■ TASK STATEMENT: The data below holds a line containing "Open the 狀態" and a line containing "Viewport: 1456px width, 819px height."; please quote exactly those two lines and every line between them, and nothing else.

Records from a data source
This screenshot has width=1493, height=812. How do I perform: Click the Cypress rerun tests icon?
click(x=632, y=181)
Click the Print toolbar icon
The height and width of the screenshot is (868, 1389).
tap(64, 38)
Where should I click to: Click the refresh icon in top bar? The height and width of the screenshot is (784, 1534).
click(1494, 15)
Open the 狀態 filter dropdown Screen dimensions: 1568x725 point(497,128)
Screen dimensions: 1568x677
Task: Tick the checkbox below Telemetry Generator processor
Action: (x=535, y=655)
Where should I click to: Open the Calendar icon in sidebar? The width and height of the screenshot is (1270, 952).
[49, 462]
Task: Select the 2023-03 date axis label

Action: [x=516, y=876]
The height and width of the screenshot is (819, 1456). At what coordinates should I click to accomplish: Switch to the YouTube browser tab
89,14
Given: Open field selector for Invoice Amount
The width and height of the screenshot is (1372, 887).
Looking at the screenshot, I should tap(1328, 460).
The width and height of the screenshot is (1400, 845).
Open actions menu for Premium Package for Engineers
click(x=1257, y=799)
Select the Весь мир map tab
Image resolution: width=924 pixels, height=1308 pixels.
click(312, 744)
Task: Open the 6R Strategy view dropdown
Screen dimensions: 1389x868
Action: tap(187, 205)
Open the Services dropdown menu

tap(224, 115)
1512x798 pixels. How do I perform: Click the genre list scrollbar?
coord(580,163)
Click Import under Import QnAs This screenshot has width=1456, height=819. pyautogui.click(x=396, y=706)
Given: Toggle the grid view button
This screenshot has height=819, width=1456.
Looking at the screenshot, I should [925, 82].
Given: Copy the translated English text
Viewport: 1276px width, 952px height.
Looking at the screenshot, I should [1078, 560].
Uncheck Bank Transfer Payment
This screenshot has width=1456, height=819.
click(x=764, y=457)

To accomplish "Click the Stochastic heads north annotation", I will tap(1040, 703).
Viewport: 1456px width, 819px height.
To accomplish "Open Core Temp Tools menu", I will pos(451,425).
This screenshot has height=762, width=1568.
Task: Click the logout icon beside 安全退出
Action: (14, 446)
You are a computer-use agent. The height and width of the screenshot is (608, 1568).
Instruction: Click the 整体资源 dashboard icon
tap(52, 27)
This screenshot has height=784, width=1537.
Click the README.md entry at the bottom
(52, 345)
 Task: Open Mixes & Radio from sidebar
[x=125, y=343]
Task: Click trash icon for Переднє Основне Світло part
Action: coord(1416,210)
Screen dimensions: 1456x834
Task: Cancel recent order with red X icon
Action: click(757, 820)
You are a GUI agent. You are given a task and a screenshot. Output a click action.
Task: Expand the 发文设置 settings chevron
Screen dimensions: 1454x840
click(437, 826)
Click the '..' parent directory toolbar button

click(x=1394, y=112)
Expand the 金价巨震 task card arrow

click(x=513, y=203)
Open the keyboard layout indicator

■ TASK OUTPUT:
Open the 狀態 filter dropdown Screen dimensions: 1568x725 point(497,128)
Screen dimensions: 1568x677
Task: Tick the checkbox below Telemetry Generator processor
Action: (x=535, y=655)
Where should I click to: Open the Calendar icon in sidebar? The width and height of the screenshot is (1270, 952).
[49, 462]
Task: Select the 2023-03 date axis label

Action: [x=516, y=876]
The height and width of the screenshot is (819, 1456). At what coordinates should I click to accomplish: Switch to the YouTube browser tab
89,14
Given: Open field selector for Invoice Amount
The width and height of the screenshot is (1372, 887).
Looking at the screenshot, I should tap(1328, 460).
The width and height of the screenshot is (1400, 845).
Open actions menu for Premium Package for Engineers
click(x=1257, y=799)
Select the Весь мир map tab
Image resolution: width=924 pixels, height=1308 pixels.
click(312, 744)
Task: Open the 6R Strategy view dropdown
Screen dimensions: 1389x868
Action: tap(187, 205)
Open the Services dropdown menu

tap(224, 115)
1512x798 pixels. How do I perform: Click the genre list scrollbar?
coord(580,163)
Click Import under Import QnAs This screenshot has width=1456, height=819. pyautogui.click(x=396, y=706)
Given: Toggle the grid view button
This screenshot has height=819, width=1456.
Looking at the screenshot, I should [925, 82].
Given: Copy the translated English text
Viewport: 1276px width, 952px height.
Looking at the screenshot, I should [1078, 560].
Uncheck Bank Transfer Payment
This screenshot has width=1456, height=819.
click(x=764, y=457)

To accomplish "Click the Stochastic heads north annotation", I will tap(1040, 703).
Viewport: 1456px width, 819px height.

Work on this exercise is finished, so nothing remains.